Cheminade: la Francia segua l’esempio dell’Italia sulla Nuova Via della Seta

Traduciamo una dichiarazione dell’ex candidato alla presidenza della Francia, Jacques Cheminade, inviata alla stampa nazionale e ad alcune istituzioni francesi alla vigilia della visita di Xi Jinping a Nizza.
Ora che la visita del Presidente cinese è conclusa, l’autore la ripropone quale appello a trasformare in azioni le parole spese durante il minivertice tra Angela Merkel, Emmanuel Macron, Jean-Claude Juncker e Xi Jinping entro la data del vero e proprio vertice tra Cina e Unione Europea, il 9 aprile.

Il Presidente Xi Jinping arriverà a Monaco il 24 marzo e sarà a Parigi per il 25-26 marzo. Seguendo l’esempio dell’Italia, Germania e Francia devono cogliere l’occasione per stringere relazioni più forti con la Cina, che oggi è già un partner commerciale in molti campi: aeronautica, spaziale, nucleare, ambiente, sanità pubblica, ecc. Ma bisogna andare oltre. L’ideale sarebbe innanzitutto che la cena del 26 marzo presso l’Eliseo tra i Presidenti francese e cinese, la cancelliera Merkel e il Sig. Juncker definisse un partenariato strategico, prima di concretare questa intesa con un protocollo tra tutti i membri dell’UE durante il vertice con la Cina del 9 aprile.

L’attuale situazione internazionale, caratterizzata dalle tendenze degli ambienti politici neoconservatori ancora intenti a dividere i Paesi europei e opporre l’Occidente alla Cina, esige che tale intesa dia il via ad quadro globale di cooperazione, al fine di manifestare la nostra indipendenza.
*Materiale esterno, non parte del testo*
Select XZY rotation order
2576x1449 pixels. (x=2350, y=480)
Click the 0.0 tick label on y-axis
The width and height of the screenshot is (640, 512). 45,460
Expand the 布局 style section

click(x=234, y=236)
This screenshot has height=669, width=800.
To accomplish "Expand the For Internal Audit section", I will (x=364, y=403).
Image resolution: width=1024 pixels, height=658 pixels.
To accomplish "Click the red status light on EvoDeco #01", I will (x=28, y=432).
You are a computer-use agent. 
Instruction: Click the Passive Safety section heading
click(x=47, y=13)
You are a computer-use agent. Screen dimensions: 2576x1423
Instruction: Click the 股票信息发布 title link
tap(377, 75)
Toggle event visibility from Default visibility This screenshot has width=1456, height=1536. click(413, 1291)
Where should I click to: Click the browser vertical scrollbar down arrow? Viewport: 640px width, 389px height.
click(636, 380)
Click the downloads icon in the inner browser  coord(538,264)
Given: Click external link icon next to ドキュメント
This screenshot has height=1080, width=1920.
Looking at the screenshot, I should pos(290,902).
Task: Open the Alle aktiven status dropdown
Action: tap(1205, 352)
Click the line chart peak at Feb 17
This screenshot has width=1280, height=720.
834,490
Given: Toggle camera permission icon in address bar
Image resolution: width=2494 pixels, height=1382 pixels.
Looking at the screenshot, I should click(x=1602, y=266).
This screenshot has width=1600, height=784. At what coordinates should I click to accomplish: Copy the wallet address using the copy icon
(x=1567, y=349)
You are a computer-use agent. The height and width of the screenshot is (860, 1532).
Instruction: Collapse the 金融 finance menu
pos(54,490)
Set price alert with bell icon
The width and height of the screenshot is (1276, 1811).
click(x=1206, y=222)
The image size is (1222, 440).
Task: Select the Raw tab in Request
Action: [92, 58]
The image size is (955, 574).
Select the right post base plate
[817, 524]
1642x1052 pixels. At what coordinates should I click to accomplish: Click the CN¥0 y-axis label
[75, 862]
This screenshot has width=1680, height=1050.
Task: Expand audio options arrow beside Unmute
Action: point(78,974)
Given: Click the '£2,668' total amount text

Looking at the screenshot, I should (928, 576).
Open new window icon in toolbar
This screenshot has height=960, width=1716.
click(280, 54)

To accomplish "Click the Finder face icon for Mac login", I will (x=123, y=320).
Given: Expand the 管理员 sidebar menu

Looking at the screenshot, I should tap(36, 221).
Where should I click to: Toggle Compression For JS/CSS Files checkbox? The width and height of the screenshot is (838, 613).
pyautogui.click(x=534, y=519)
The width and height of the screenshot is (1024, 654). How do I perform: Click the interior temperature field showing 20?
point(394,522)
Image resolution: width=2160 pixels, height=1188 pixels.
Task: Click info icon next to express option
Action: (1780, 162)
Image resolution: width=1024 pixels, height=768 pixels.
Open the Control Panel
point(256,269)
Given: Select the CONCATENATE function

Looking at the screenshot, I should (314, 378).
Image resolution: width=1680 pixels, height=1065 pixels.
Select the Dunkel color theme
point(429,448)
Le “dieci misure concrete” proposte dalla Commissione Europea e esaminate dal Consiglio d’Europa il 21 marzo scorso, presentano la Cina come “un rivale sistemico”, lasciando poche speranze che si vada nella direzione desiderabile. Così, se le cose si affosseranno nelle sabbie mobili di una diplomazia che ci rende vulnerabili agli effetti delle forze finanziarie slegate dalla nostra sovranità nazionale, la Francia dovrà manifestare la propria indipendenza procedendo come ha fatto l’Italia. I dirigenti cinesi non ci domandano di adottare ciò che la Commissione Europea chiama “modello di governance”, ma ci propongono di stabilire con il proprio Paese una politica di mutuo sviluppo. Noi abbiamo il dovere di cogliere la palla al balzo, senza antagonismi nei confronti di Paesi terzi, ma manifestando chiaramente e politicamente la nostra volontà.

Il mondo attuale corre grandi pericoli poiché alle guerre finanziarie succedono sempre guerre vere e proprie, in mancanza di una politica di pace. Il pericolo per noi, in queste circostanze, è di rimanere sottomessi alla dittatura finanziaria della City e di Wall Street, associata ai GAFAM. È giunto il momento di uscire dalle loro trappole, sia a livello di politica interna sia a livello dei nostri impegni internazionali.

Dando il benvenuto al Presidente Xi Jinping, riflettiamo su quanto scrisse l’intellettuale cinese Cai Yuanpei nel 1931, facendo appello a una visione di lungo periodo capace di coniugare volontà ed emozione: “Ci occorre considerare la vita di tutti e il vantaggio dell’umanità; la vita e il vantaggio dell’individuo si fondano su questi”. Riflettendo il modo con il quale la Cina si è data l’orizzonte del 2049, noi dobbiamo pensare al di fuori delle considerazione geopolitiche, osservando invece un mondo di prosperità, democrazia, civiltà, armonia e bellezza. Con la nostra cultura, la nostra ragione d’essere e il nostro patto con la libertà del mondo.

Benvenuto al Presidente Xi, che si è fissato un tale scopo per il proprio Paese.